“Our mother fled his control and married an American soldier. After our father’s death, our mother chose to bring us to Japan. I was five and Ronin was eight.”
While Amery appreciated the family history, she wasn’t sure why Shiori felt the need to tell her. Simply because Ronin hadn’t? Nothing she’d said had helped Amery understand why Ronin had kept so much from her.
“Earlier when I asked you who you thought I was, why did you hesitate?”
“I wondered if you were Ronin’s ex, Naomi. I don’t know much about her beyond that she’s Japanese. Someone told Ronin a few weeks ago she planned to visit Denver. I imagine since she and Ronin were together for a while you knew her.”

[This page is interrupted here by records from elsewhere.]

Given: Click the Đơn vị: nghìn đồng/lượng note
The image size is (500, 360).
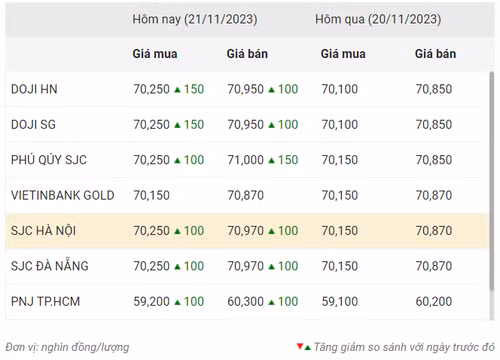Looking at the screenshot, I should (67, 347).
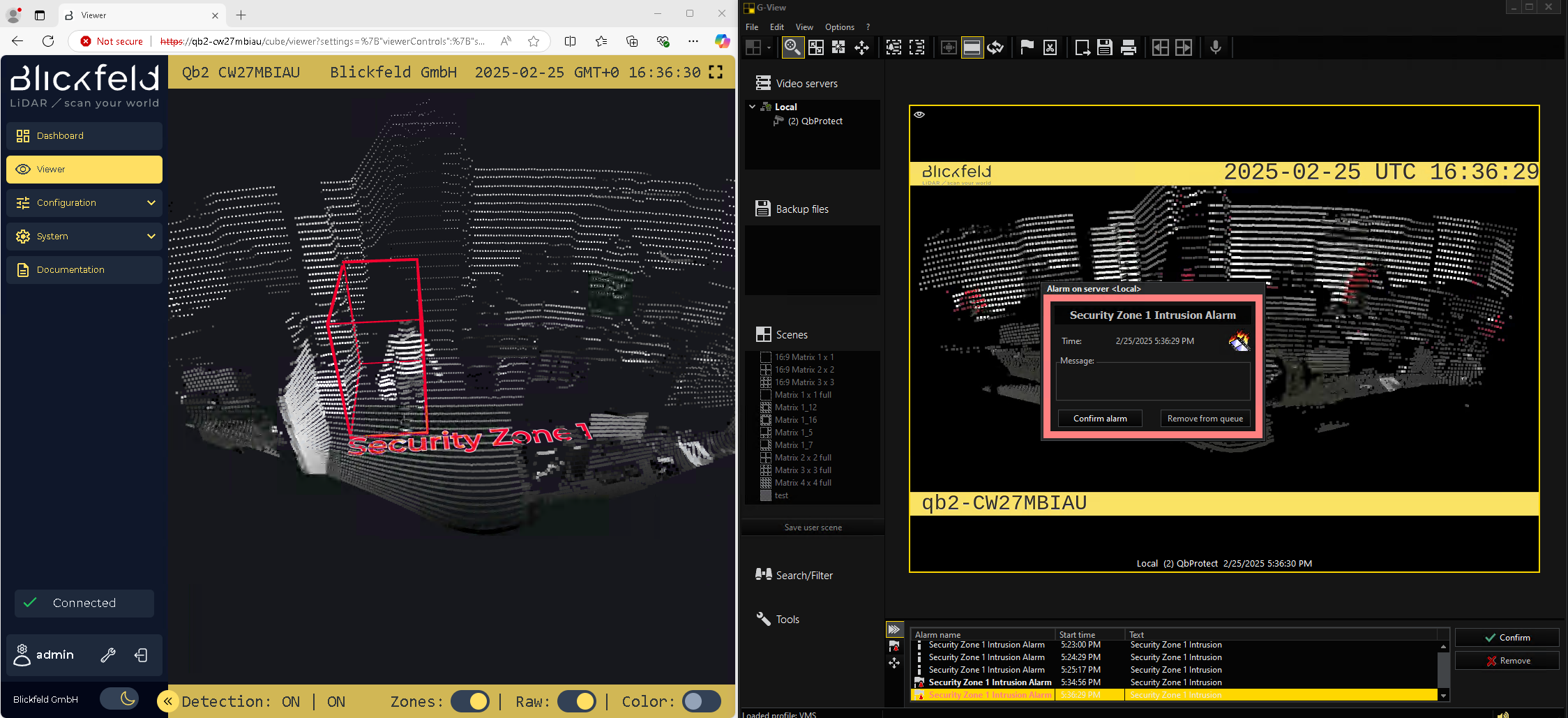The width and height of the screenshot is (1568, 718).
Task: Click the magnifier zoom tool in G-View toolbar
Action: point(792,47)

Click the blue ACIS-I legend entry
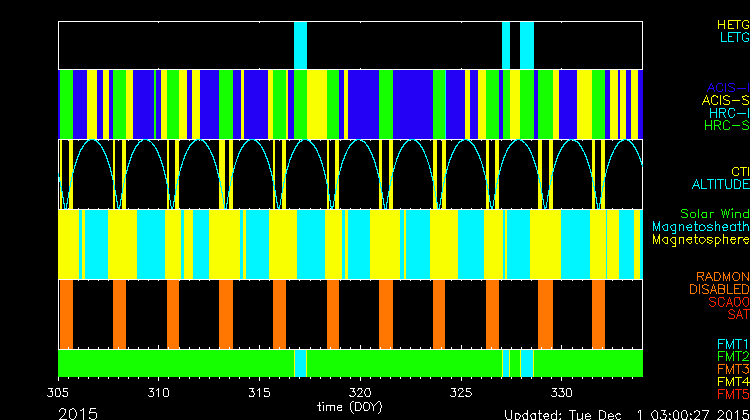tap(727, 88)
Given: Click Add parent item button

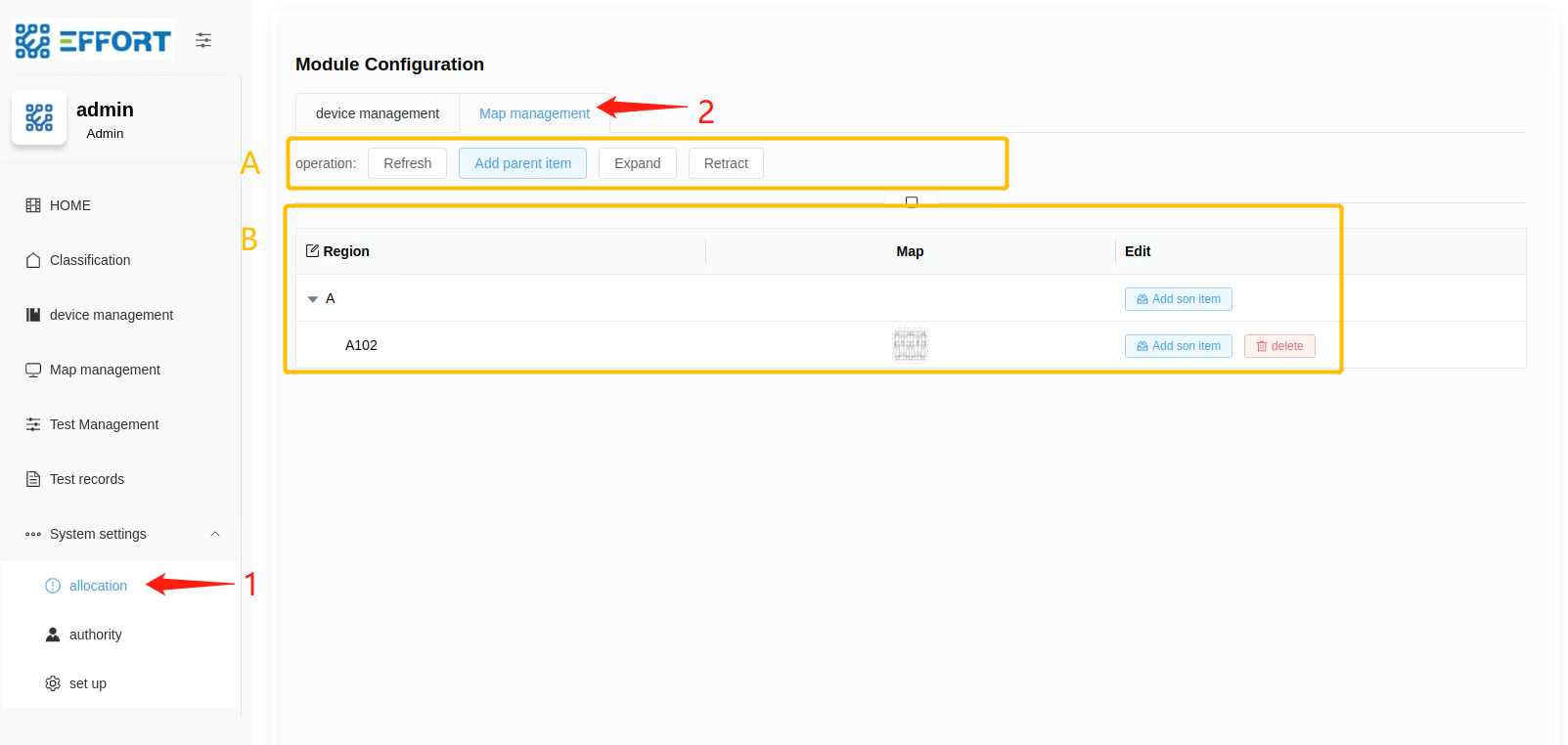Looking at the screenshot, I should [x=522, y=163].
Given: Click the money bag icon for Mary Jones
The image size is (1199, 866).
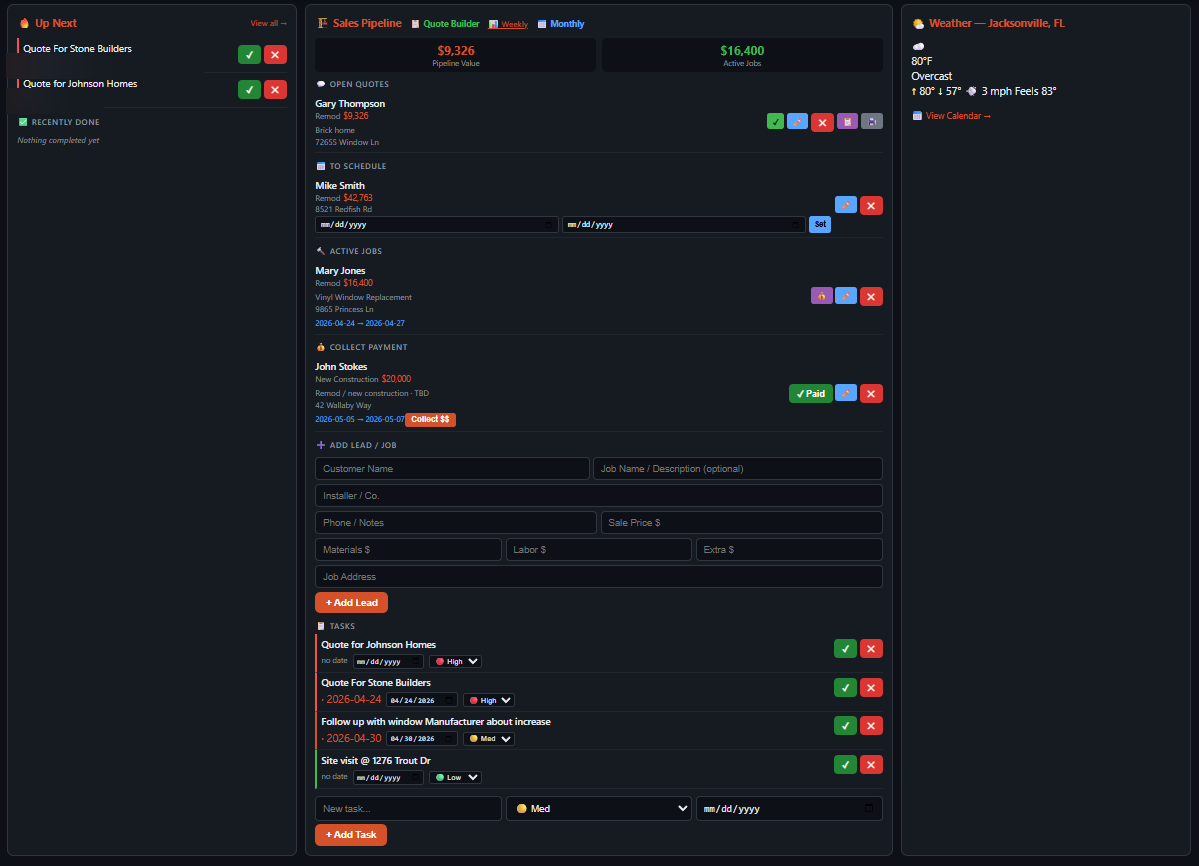Looking at the screenshot, I should pyautogui.click(x=821, y=296).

“I was at the club when Ronin met Naomi. In fact, the only reason he went there that night was me. Did he tell you about it?”
Ronin’s sister was aware of his club activities? Or maybe she was fishing for information. For some stupid reason Amery wanted to protect Ronin’s secrets.

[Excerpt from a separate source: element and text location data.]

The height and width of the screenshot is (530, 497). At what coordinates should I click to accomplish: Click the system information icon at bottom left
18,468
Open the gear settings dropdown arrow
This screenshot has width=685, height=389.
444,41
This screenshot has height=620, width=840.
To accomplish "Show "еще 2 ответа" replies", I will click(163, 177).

Because you’re in love with him.
And right about now that made her the biggest idiot on the planet—how could she possibly love someone she didn’t know?
When she realized Shiori was still waiting for her response, she shook her head.
“I’d just been granted a divorce and I came to the U.S. with a friend. She wanted to go to the Denver Japanese Social Club and I was afraid she’d hook up with her old boyfriend and ditch me, so I begged Ronin to accompany me. He hates those places, but he agreed and that’s where he met Naomi. She was involved in international finance and was in the U.S. to oversee her father’s business interests. They hit it off. For a while anyway. Until Ronin found out . . .” Shiori looked uncomfortable for the first time. “Sorry. I talk too much.”
But Amery’s mind had already latched onto the fact that Ronin hadn’t met Naomi at a sex club as he’d led her to believe, but at a social club.
Was there anything he hadn’t lied to her about?
His lust for her.
“So knowing all this . . . what are you going to do with the information I gave you today?”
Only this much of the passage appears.